Top of Exercise inputs

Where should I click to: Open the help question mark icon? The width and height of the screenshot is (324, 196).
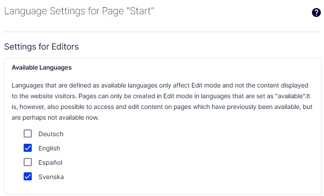point(316,13)
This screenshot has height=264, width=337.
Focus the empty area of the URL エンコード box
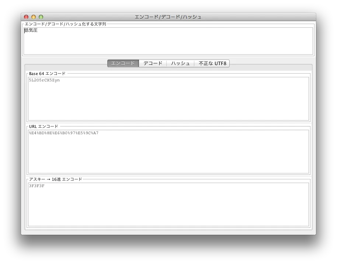pos(168,155)
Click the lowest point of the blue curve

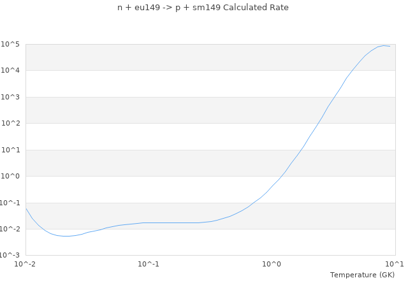point(65,236)
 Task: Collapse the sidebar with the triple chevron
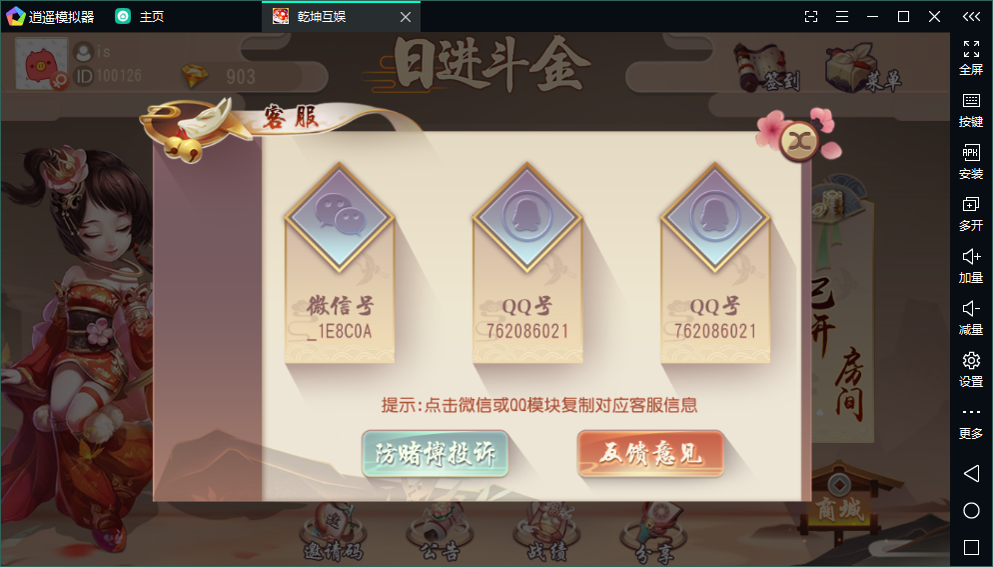[971, 16]
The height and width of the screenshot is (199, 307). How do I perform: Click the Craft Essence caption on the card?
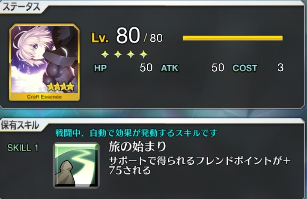point(44,96)
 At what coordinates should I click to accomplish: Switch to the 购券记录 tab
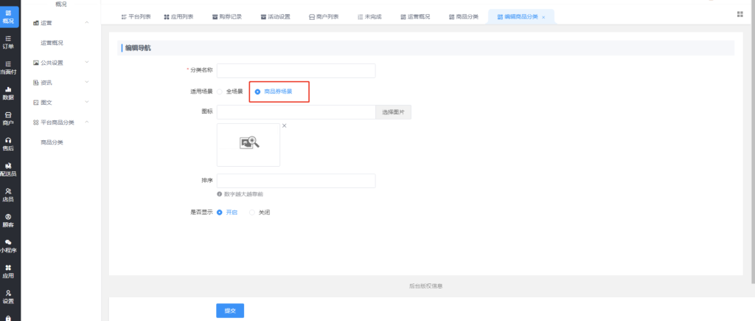(226, 16)
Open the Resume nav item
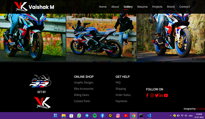The image size is (205, 119). click(x=142, y=7)
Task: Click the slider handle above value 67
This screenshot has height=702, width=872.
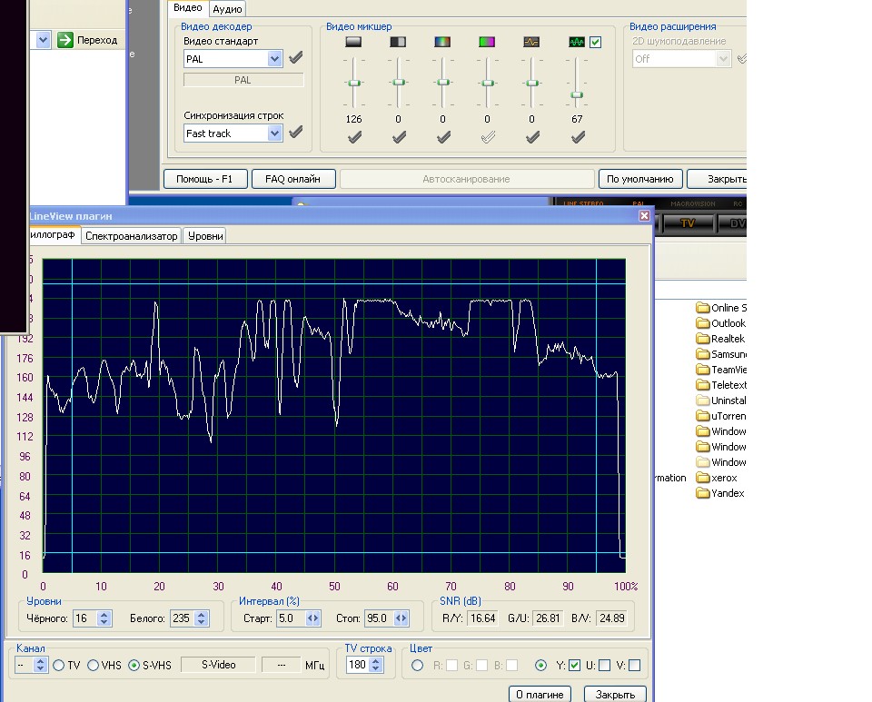Action: click(x=576, y=94)
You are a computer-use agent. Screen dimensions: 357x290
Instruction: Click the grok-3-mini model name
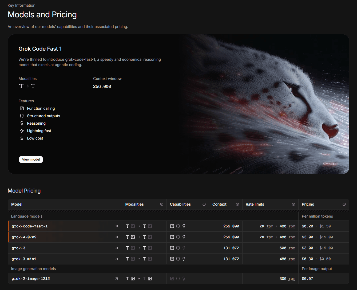pos(24,259)
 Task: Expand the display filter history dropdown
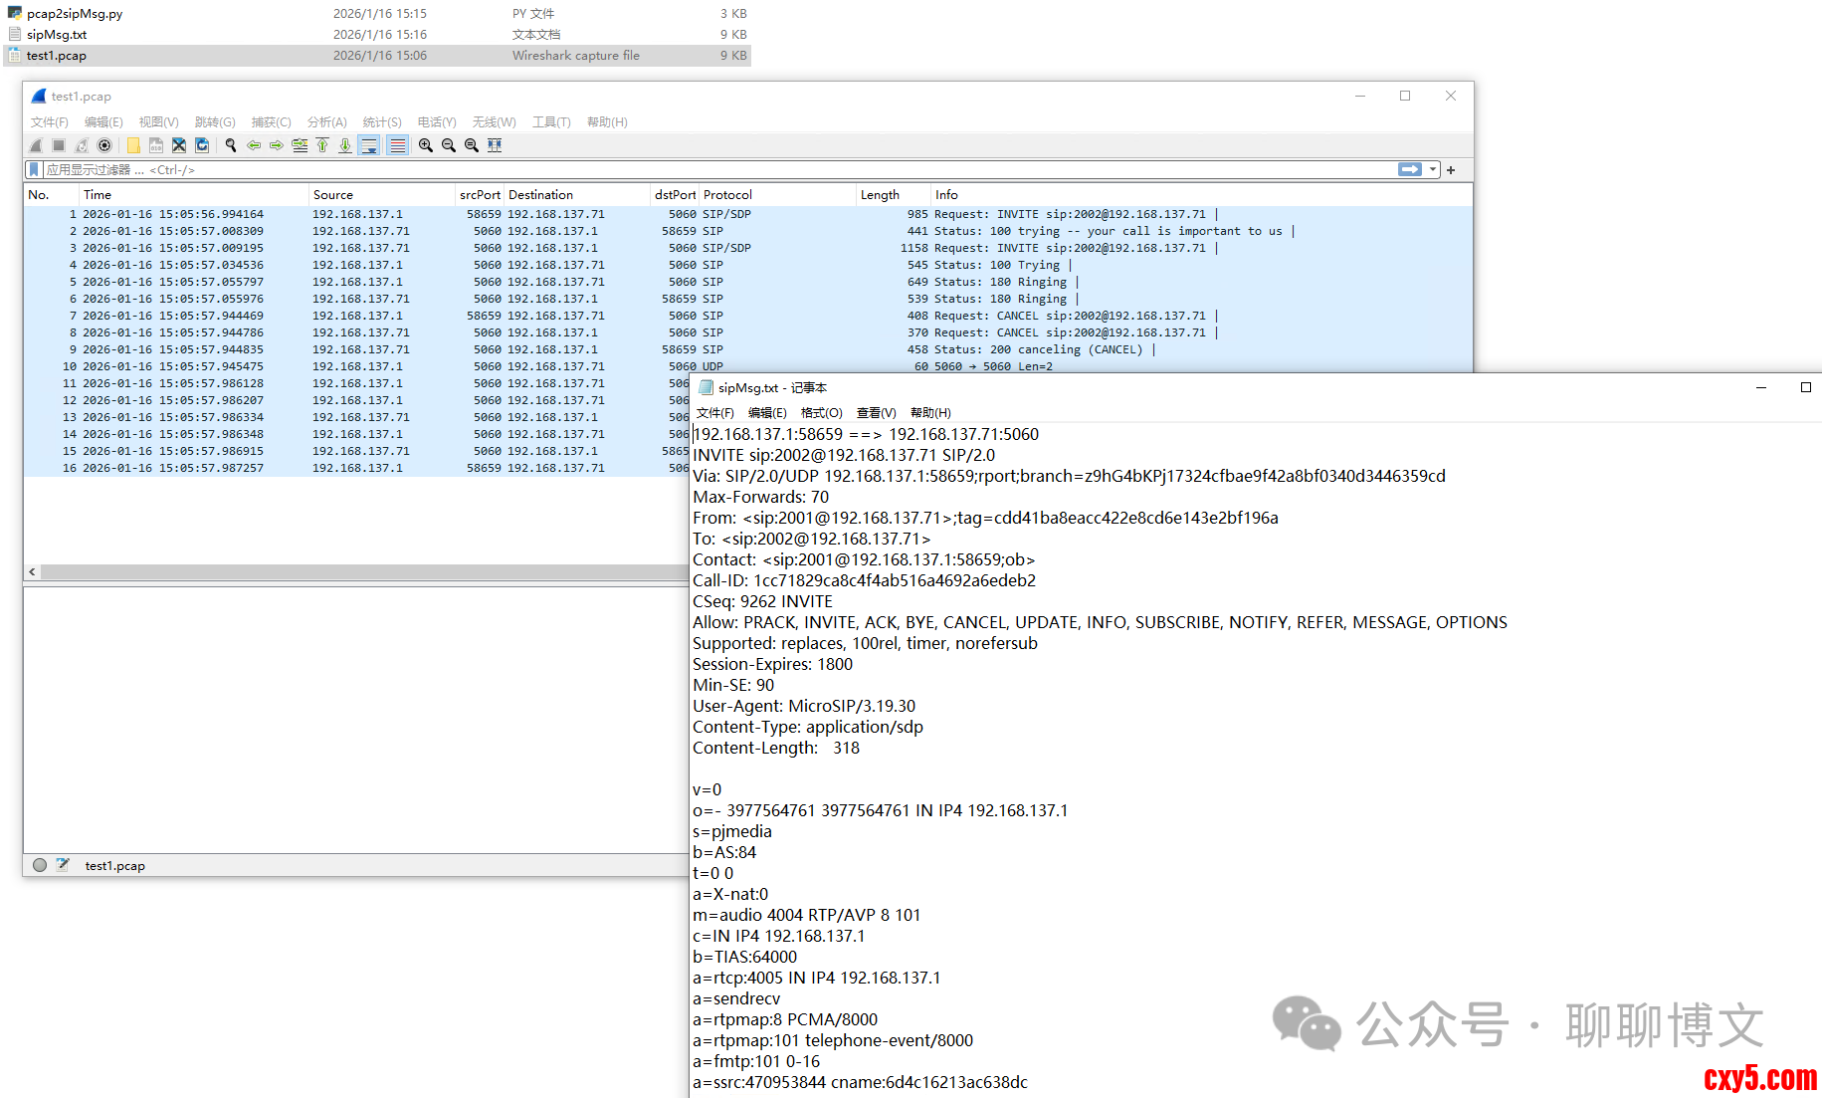tap(1433, 170)
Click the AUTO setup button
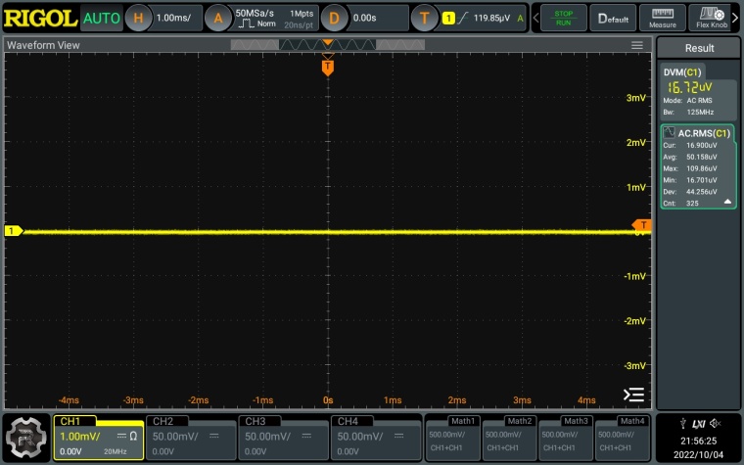This screenshot has height=465, width=744. pyautogui.click(x=102, y=18)
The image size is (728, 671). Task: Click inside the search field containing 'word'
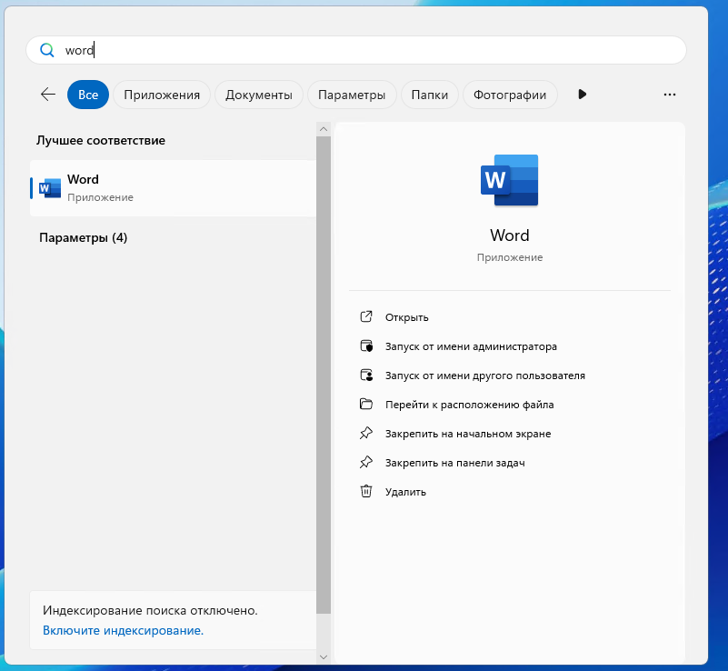pyautogui.click(x=364, y=51)
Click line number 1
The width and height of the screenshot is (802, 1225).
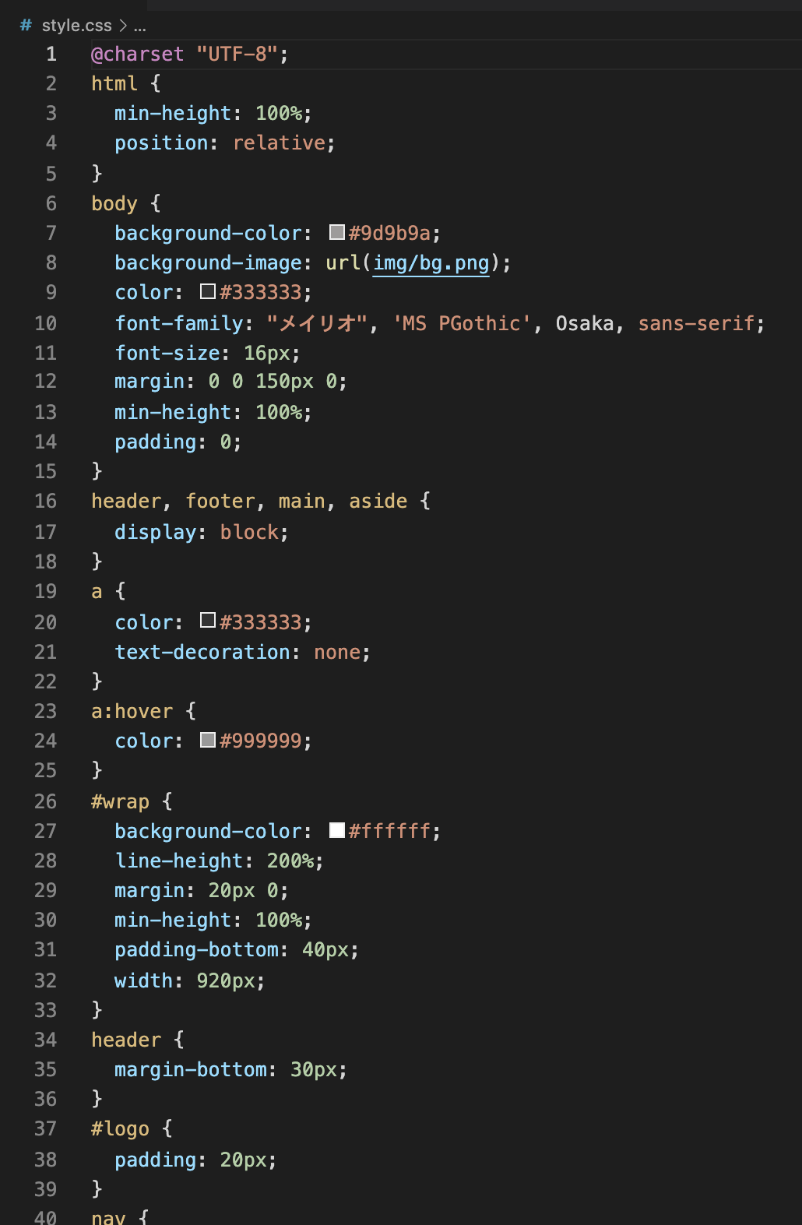[51, 55]
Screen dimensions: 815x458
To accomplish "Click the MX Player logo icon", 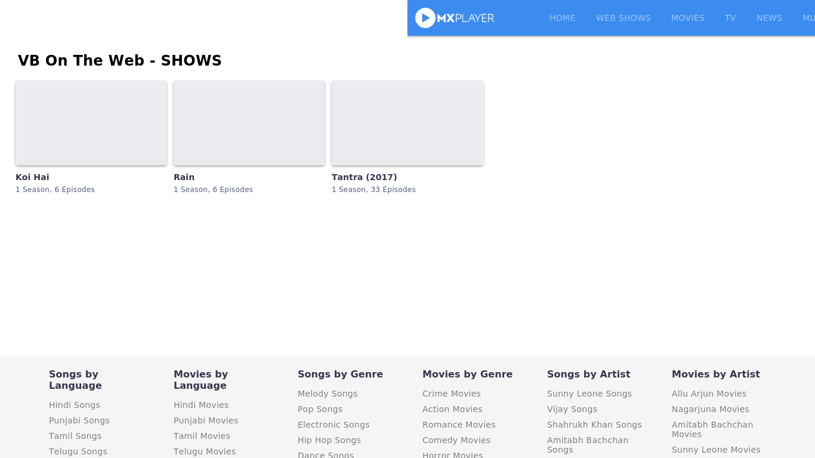I will point(425,18).
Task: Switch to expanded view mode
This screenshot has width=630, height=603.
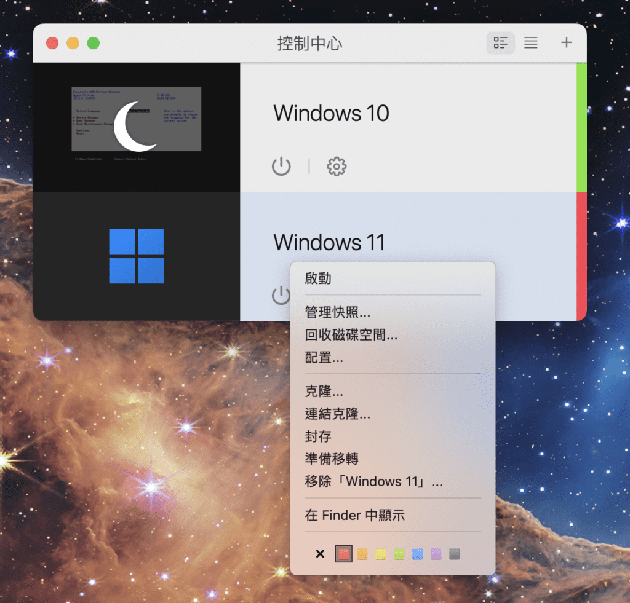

Bottom of Exercise inputs

### Required work
Search the data above and return each line in which "dimensions" occurs.

### Solution to the problem
You are a computer-use agent. Screen dimensions: 357x290
Screen dimensions: 815x458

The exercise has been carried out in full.